Zarín is special to us. She was ten when she lost her leg, from a mine. When she arrived she was afraid of everything. Mines tear apart body and spirit. Hard to forget, and for a child, impossible. She's lucky to have good parents, who help her and encourage her. With the prosthesis, she learns to walk. She goes back to school, where she comes first in the class.
Then, with the Taliban, the schools are closed to little girls and she has to stay at home. Sadness all round. School is not just for learning to read and do sums: it's a meeting place. A journalist promises she will bring her abroad and help her study. But no matter what she tries, she can't get the visas. Huge disappointment. Zarín asks us for help. It's not allowed, but how can we say no? So we try. Terri, an Italian friend with a big heart and lots of common sense, takes on the cost. We send a teacher to her house every day - someone we can trust, who won't talk.
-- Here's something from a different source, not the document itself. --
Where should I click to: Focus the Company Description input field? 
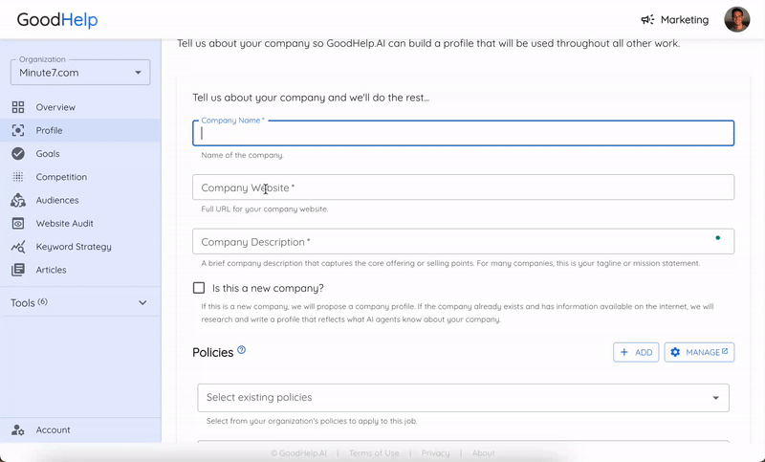pyautogui.click(x=463, y=241)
Every six months Zarín comes to us for the exam. She's doing the writtens in the physiotherapy unit when the religious p olice arrive. " What are you writing? " Rohafzà, the head physiotherapist, replies promptly: " She's copying medical records. " These lads can't read anyhow. Zarín is good at all subjects, especially English, which she learns at once - so well that she goes to teach in the houses of other girls like herself, with a disability. Her father brings her to work on his bicycle, the poor man's taxi. She is still without a burqa. In the street, the religious police threaten them with a baton: " Why is your face uncovered? " " I'm amputated, the burqa gets in the way. " Her air of sweetness softens them. They even offer her a lift. " No thank you " - relieved they didn't beat them.
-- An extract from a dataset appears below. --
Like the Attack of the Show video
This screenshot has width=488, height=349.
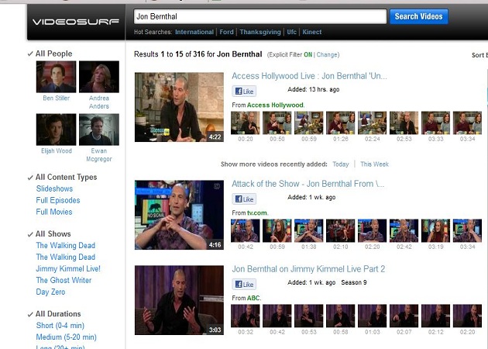coord(245,199)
She moves on to computer lessons. These are harder to go to in secret, but she manages. So far so good. Now she's learning this too. Zarín has grown. She is 17 now; she wears a burqa, to feel more protected. The Taliban have gone, and new opportunities are opening up to women. At the Red Cross they're looking for someone for the database on prisoners of war - there are thousands of them, and they need to be entered into the computer. We know that Zarín can do it. Last week she handed in her application. She wrote that she was 18, embroidering slightly. And now she's there for the exam. Fingers crossed.
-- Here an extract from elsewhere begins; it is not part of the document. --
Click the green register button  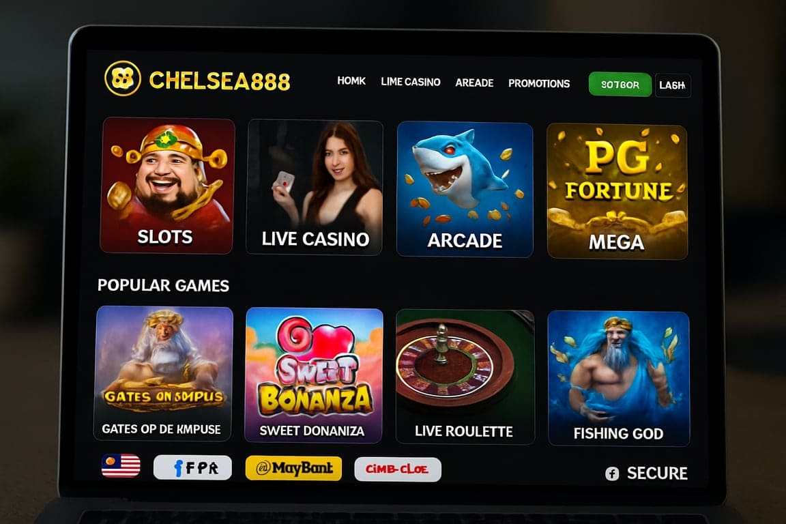[620, 84]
1 p.m. Out of breath from pedalling, Zarín's father arrives: " They're going to take her, they're going to take her! She starts on Saturday! " He's sobbing, from joy. In spite of the mines, in spite of those who made them, those who sold them and those who planted them. In spite of those who barred her from school, who wanted her ignorant and shut up at home. She will have an occupation, she will support her family. And there's more: this means that competitions are open to women, that others like her can try too.
During the Taliban regime, encouraged by Za rín's results, we helped other girls to study. In secret. We do it, but we don't say so. But Zarín was the first. And that she should be the first to find work gives us immense pleasure. " We'll celebrate, after Ramadan " , her father promises. We call the office of the Red Cross that has taken her on to thank them. They reply, precise and chilly, that they took her on because she was the best: " We're not into favouritism " . " Oh, terribly sorry. " I tell her father, who puffs up like a peacock, with shining eyes. And straight away I tell the physiotherapists.